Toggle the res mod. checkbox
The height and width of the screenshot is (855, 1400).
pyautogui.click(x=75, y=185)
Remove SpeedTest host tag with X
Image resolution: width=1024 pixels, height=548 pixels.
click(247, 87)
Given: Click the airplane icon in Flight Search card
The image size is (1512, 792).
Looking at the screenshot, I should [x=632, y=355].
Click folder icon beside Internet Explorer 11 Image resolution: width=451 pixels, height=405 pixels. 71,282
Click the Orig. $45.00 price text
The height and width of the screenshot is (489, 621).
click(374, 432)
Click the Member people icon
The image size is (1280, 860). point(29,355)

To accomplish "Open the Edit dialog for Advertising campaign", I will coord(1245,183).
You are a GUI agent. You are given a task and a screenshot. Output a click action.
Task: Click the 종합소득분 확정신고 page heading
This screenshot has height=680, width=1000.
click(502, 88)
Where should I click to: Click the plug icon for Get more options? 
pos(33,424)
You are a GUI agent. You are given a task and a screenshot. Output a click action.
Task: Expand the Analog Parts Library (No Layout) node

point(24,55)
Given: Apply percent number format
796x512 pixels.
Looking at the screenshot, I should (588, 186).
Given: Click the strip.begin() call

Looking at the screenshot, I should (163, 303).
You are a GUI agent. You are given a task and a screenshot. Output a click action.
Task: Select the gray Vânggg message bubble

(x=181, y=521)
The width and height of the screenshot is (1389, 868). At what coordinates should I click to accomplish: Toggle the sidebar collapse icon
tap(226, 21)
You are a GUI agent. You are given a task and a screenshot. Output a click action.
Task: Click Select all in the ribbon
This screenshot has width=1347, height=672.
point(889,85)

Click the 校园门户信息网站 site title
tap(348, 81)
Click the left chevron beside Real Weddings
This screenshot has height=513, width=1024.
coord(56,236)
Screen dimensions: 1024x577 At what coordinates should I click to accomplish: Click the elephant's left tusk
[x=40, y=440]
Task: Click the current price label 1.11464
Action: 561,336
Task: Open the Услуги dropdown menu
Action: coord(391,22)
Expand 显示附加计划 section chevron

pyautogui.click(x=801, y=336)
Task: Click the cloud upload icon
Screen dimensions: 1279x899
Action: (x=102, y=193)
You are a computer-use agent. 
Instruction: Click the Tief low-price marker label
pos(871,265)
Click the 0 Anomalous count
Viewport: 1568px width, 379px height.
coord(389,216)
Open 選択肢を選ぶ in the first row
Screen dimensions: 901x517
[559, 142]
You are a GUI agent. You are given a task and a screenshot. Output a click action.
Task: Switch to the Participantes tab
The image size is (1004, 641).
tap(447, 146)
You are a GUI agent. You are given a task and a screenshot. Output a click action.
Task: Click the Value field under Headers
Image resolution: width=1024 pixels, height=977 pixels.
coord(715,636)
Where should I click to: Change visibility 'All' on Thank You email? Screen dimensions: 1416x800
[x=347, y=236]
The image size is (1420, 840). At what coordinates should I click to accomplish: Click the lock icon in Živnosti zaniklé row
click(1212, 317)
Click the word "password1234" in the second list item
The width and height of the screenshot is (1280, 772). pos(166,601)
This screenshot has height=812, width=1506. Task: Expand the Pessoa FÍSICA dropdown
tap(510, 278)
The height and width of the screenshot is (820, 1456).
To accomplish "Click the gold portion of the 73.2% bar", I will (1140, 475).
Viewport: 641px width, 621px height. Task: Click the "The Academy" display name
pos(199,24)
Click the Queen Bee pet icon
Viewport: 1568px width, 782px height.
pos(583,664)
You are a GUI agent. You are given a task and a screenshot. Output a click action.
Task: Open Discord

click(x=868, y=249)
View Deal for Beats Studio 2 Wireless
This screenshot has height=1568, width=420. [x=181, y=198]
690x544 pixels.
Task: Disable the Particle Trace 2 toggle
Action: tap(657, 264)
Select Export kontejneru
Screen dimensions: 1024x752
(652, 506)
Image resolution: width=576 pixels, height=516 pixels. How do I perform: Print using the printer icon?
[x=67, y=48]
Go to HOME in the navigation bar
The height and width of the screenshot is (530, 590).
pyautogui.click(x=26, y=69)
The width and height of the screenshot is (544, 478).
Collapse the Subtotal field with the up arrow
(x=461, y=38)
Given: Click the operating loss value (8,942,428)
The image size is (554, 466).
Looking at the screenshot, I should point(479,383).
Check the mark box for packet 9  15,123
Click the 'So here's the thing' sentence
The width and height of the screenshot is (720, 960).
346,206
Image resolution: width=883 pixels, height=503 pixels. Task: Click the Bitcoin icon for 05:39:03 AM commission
══════════════════════════════
§ **WORK TASK**: Write the records out once more. Each line must match.

§ **SOLUTION TO THIS EXERCISE**:
Toggle the res mod. checkbox
The height and width of the screenshot is (855, 1400).
pyautogui.click(x=75, y=185)
Remove SpeedTest host tag with X
Image resolution: width=1024 pixels, height=548 pixels.
click(247, 87)
Given: Click the airplane icon in Flight Search card
The image size is (1512, 792).
Looking at the screenshot, I should [x=632, y=355].
Click folder icon beside Internet Explorer 11 Image resolution: width=451 pixels, height=405 pixels. 71,282
Click the Orig. $45.00 price text
The height and width of the screenshot is (489, 621).
click(374, 432)
Click the Member people icon
The image size is (1280, 860). point(29,355)

To accomplish "Open the Edit dialog for Advertising campaign", I will coord(1245,183).
You are a GUI agent. You are given a task and a screenshot. Output a click action.
Task: Click the 종합소득분 확정신고 page heading
This screenshot has height=680, width=1000.
click(502, 88)
Where should I click to: Click the plug icon for Get more options? 
pos(33,424)
You are a GUI agent. You are given a task and a screenshot. Output a click action.
Task: Expand the Analog Parts Library (No Layout) node

point(24,55)
Given: Apply percent number format
796x512 pixels.
Looking at the screenshot, I should (588, 186).
Given: Click the strip.begin() call

Looking at the screenshot, I should (163, 303).
You are a GUI agent. You are given a task and a screenshot. Output a click action.
Task: Select the gray Vânggg message bubble

(x=181, y=521)
The width and height of the screenshot is (1389, 868). At what coordinates should I click to accomplish: Toggle the sidebar collapse icon
tap(226, 21)
You are a GUI agent. You are given a task and a screenshot. Output a click action.
Task: Click Select all in the ribbon
This screenshot has width=1347, height=672.
point(889,85)

Click the 校园门户信息网站 site title
tap(348, 81)
Click the left chevron beside Real Weddings
This screenshot has height=513, width=1024.
coord(56,236)
Screen dimensions: 1024x577 At what coordinates should I click to accomplish: Click the elephant's left tusk
[x=40, y=440]
Task: Click the current price label 1.11464
Action: 561,336
Task: Open the Услуги dropdown menu
Action: coord(391,22)
Expand 显示附加计划 section chevron

pyautogui.click(x=801, y=336)
Task: Click the cloud upload icon
Screen dimensions: 1279x899
Action: (x=102, y=193)
You are a computer-use agent. 
Instruction: Click the Tief low-price marker label
pos(871,265)
Click the 0 Anomalous count
Viewport: 1568px width, 379px height.
coord(389,216)
Open 選択肢を選ぶ in the first row
Screen dimensions: 901x517
[559, 142]
You are a GUI agent. You are given a task and a screenshot. Output a click action.
Task: Switch to the Participantes tab
The image size is (1004, 641).
tap(447, 146)
You are a GUI agent. You are given a task and a screenshot. Output a click action.
Task: Click the Value field under Headers
Image resolution: width=1024 pixels, height=977 pixels.
coord(715,636)
Where should I click to: Change visibility 'All' on Thank You email? Screen dimensions: 1416x800
[x=347, y=236]
The image size is (1420, 840). At what coordinates should I click to accomplish: Click the lock icon in Živnosti zaniklé row
click(1212, 317)
Click the word "password1234" in the second list item
The width and height of the screenshot is (1280, 772). pos(166,601)
This screenshot has height=812, width=1506. Task: Expand the Pessoa FÍSICA dropdown
tap(510, 278)
The height and width of the screenshot is (820, 1456).
To accomplish "Click the gold portion of the 73.2% bar", I will (1140, 475).
Viewport: 641px width, 621px height. Task: Click the "The Academy" display name
pos(199,24)
Click the Queen Bee pet icon
Viewport: 1568px width, 782px height.
pos(583,664)
You are a GUI agent. You are given a task and a screenshot. Output a click action.
Task: Open Discord

click(x=868, y=249)
View Deal for Beats Studio 2 Wireless
This screenshot has height=1568, width=420. [x=181, y=198]
690x544 pixels.
Task: Disable the Particle Trace 2 toggle
Action: tap(657, 264)
Select Export kontejneru
Screen dimensions: 1024x752
(652, 506)
Image resolution: width=576 pixels, height=516 pixels. How do I perform: Print using the printer icon?
[x=67, y=48]
Go to HOME in the navigation bar
The height and width of the screenshot is (530, 590).
pyautogui.click(x=26, y=69)
The width and height of the screenshot is (544, 478).
Collapse the Subtotal field with the up arrow
(x=461, y=38)
Given: Click the operating loss value (8,942,428)
The image size is (554, 466).
Looking at the screenshot, I should point(479,383).
Check the mark box for packet 9  15,123
Click the 'So here's the thing' sentence
The width and height of the screenshot is (720, 960).
346,206
Image resolution: width=883 pixels, height=503 pixels. Task: Click the Bitcoin icon for 05:39:03 AM commission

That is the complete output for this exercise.